作品概要
村上春樹著の小説「ノルウェイの森」は、1987年に出版された作品である。舞台は1960年代の東京大学。主人公のトオルは、自殺した友人の恋人であるナオコと、校内で出会い、恋に落ちる。一方、トオルの幼なじみであるレイコとも思いがけず再会し、複雑な三角関係が描かれる。
感想
本書は、主人公のトオルが過去の思い出と現在の恋愛を織り交ぜながら語る一人称の筆致が特徴的だ。トオルが語る言葉の中には、若者の不安や孤独、そして深い哀しみが込められており、読者の心に響く。また、レイコやナオコも独自の人生を生き、それぞれの苦悩や葛藤が描かれることで、キャラクターにも深みが与えられた。

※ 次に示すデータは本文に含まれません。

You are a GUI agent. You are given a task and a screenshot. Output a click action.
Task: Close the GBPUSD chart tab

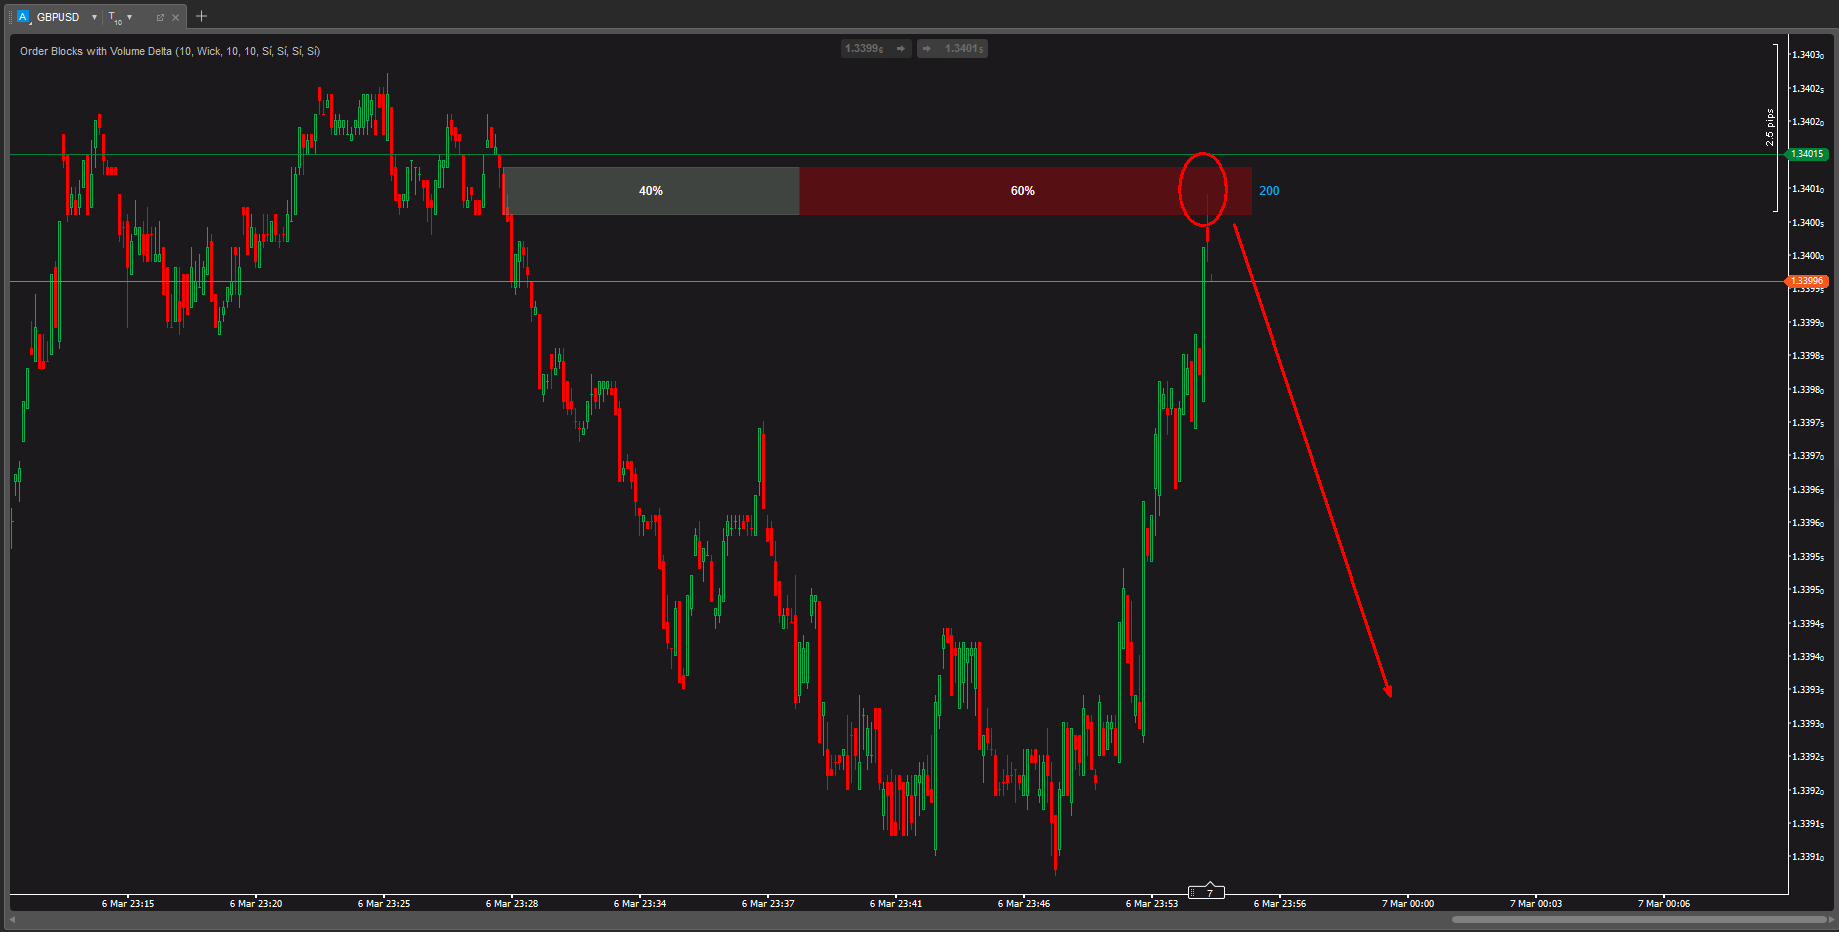click(176, 17)
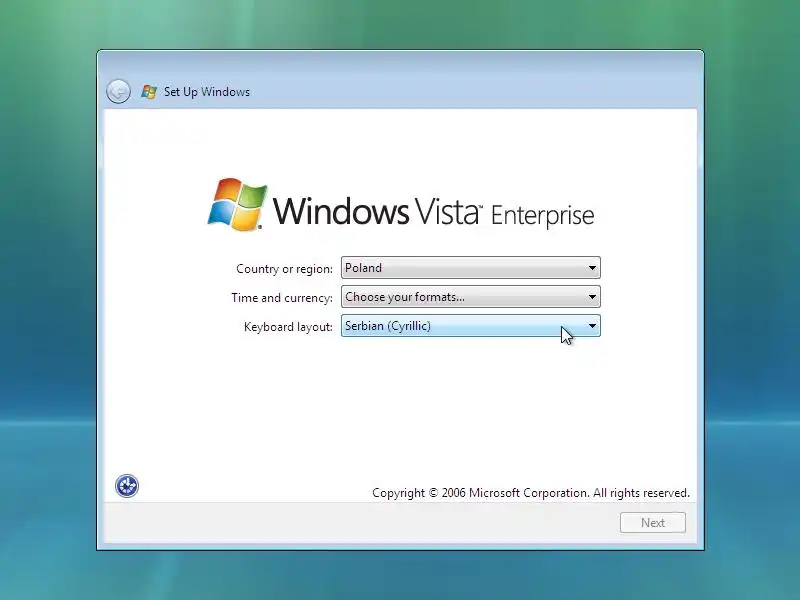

また、小説中には細かい描写が多く取り入れられており、季節の変化や音楽、食事、風景などが丁寧に描かれることで、読者は作品の空気感を味わうことができる。特に、トオルが訪れた北海道の自然や、ナオコが住む団地の雰囲気などは、印象に残る描写だ。
全体的に、本書は恋愛や人生の苦悩を描いた作品であるが、同時に季節感や音楽、風景の描写なども魅力的である。村上春樹独特の筆致が存分に発揮された傑作と言えるだろう。
※参考書籍
村上春樹 「ノルウェイの森」、新潮社、1987年。